Redefining security for the agentic AI era

The potential consequences of failing to evolve security approaches are severe and multifaceted — inaction is not an option.

Risks now extend beyond traditional data breaches to the manipulation of autonomous systems that can interact with the physical world. An agent operating with broad permissions can be hijacked through subtle prompt manipulation, turning a helpful assistant into a malicious actor capable of exfiltrating data, executing unauthorized financial transactions or causing physical disruption.

Multiagent systems are also susceptible to chain reactions. A single compromised agent can misdirect other agents, leading to a domino effect of systemic failure, misinformation and unpredictable behavior. Compromised agents can enable malicious goals to rapidly spread across interconnected systems, breaching containment boundaries and amplifying harm.

Data poisoning and model theft present additional risks. Attackers may corrupt an agent’s training data to introduce biases or hidden vulnerabilities. Sophisticated adversaries can also reverse-engineer proprietary models through repeated queries, compromising intellectual property.

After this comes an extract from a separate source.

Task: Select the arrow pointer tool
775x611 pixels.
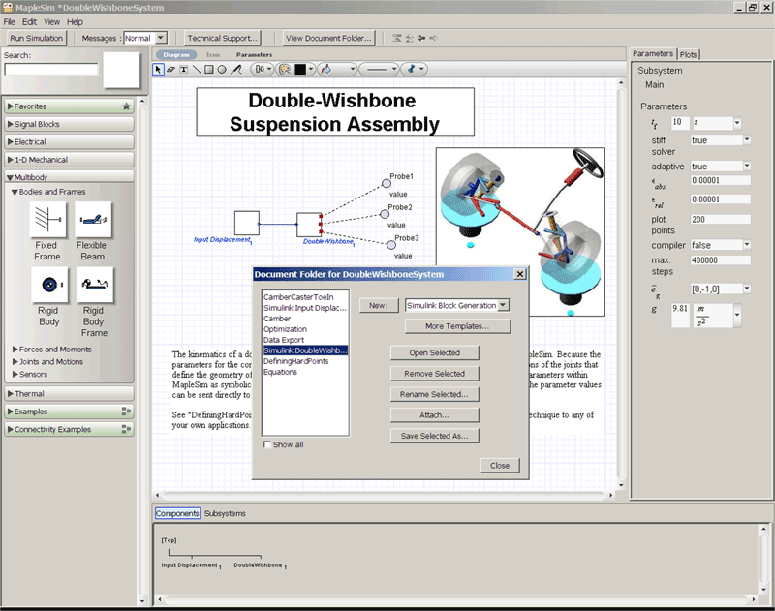Action: [x=158, y=70]
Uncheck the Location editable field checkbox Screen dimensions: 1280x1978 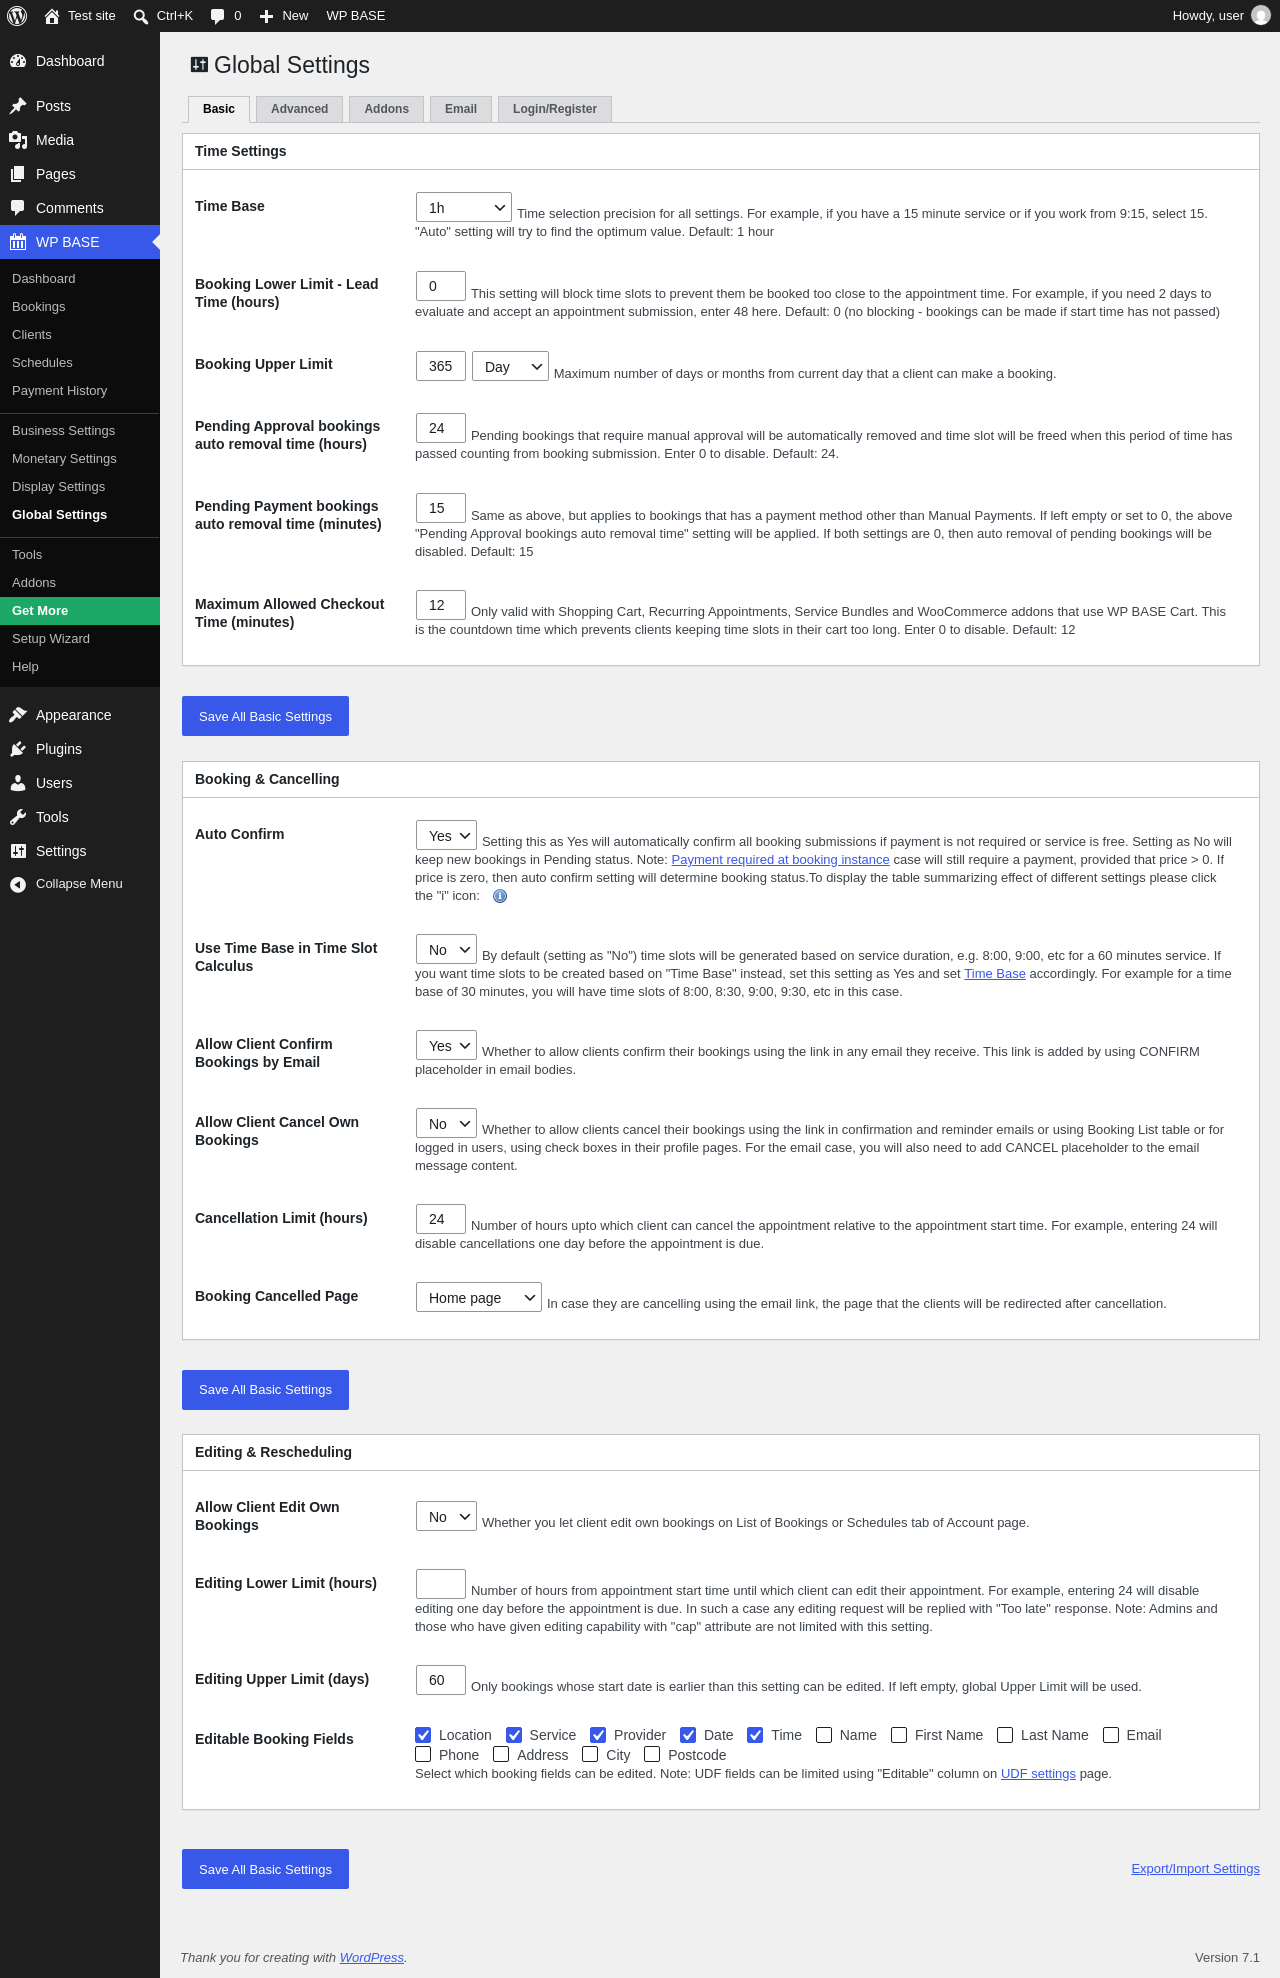point(423,1735)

The autonomous nature of AI agents also makes traditional compliance frameworks insufficient. Without proper enterprise controls, agentic AI systems that process sensitive data may expose organizations to compliance and regulatory lapses. Violating regulations like the General Data Protection Regulation (GDPR) can result in substantial fines, loss of certifications and reputational damage.

The Open Web Application Security Project (OWASP) Top 10, a list of the most critical security risks for large language models — which serve as the reasoning engine of agentic AI underscores many of these emerging threats, including prompt injection, training data poisoning, and excessive agency. Given these risks, leaders face an urgent imperative to adopt a new security blueprint.